Cuts to Tasmanian Museum
Spiral staircase in the redeveloped Museum. Source: Meredith Foley
The Tasmanian Museum and Art Gallery (TMAG) in Hobart is cutting jobs and slashing opening hours in a bid to cope with financial problems.
The equivalent of four full-time jobs will be cut and the museum will close to the public on Mondays and one hour earlier from Tuesday to Sunday.
The museum’s acting director Jennifer Storer said they were tough decisions and it was hoped the changes to opening hours would have minimal impact on the visiting public.
“This is a decision that we haven’t taken lightly,” she said.
“The trustees have made that decision in order to put us on a more sustainable financial footing.”
Ms Storer said she did not know if the changes would be enough.
“We have financial issues, we aren’t alone,” she said.
“Interstate museums like Melbourne and indeed the Powerhouse [in Sydney] are facing financial issues.”
Museum overspent $5m in five years
Minister for the Arts Vanessa Goodwin said the museum had overrun its budget by an average of $1 million per year for the past five years.
“To continue in this manner would put at risk the ongoing viability of TMAG and the excellent position they have achieved as a premier visitor attraction and cultural hub,” she said.
Ms Goodwin said she supported the trustees’ decision which “will allow TMAG to operate sustainably into the future”.

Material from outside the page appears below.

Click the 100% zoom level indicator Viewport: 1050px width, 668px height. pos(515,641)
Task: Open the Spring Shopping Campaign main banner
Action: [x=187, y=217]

The cuts come just a year after a $30 million facelift of the museum was completed.
But Ms Storer said the expense of the redevelopment was not to blame.
The upgrade saw visitor numbers to the museum increase by about 200,000 people.
Stage two of the redevelopment – worth about $170 million – remains unfunded and in limbo.
“The financial issues are just growing concerns, they’re nothing in particular, they’re just part of our recurrent budget,” said Ms Storer.
John Freeman, who is one of the museum’s largest benefactors, said money could have been saved in other ways, such as cutting research.
“It is a bad decision to take what is the major tourist entity in Hobart and shut it down one day a week,” he said.
“It has to make up its mind whether it wants to be basically something that’s open to the public or whether it wants to do research on the side.
“Now to me the obvious thing is the research has to go.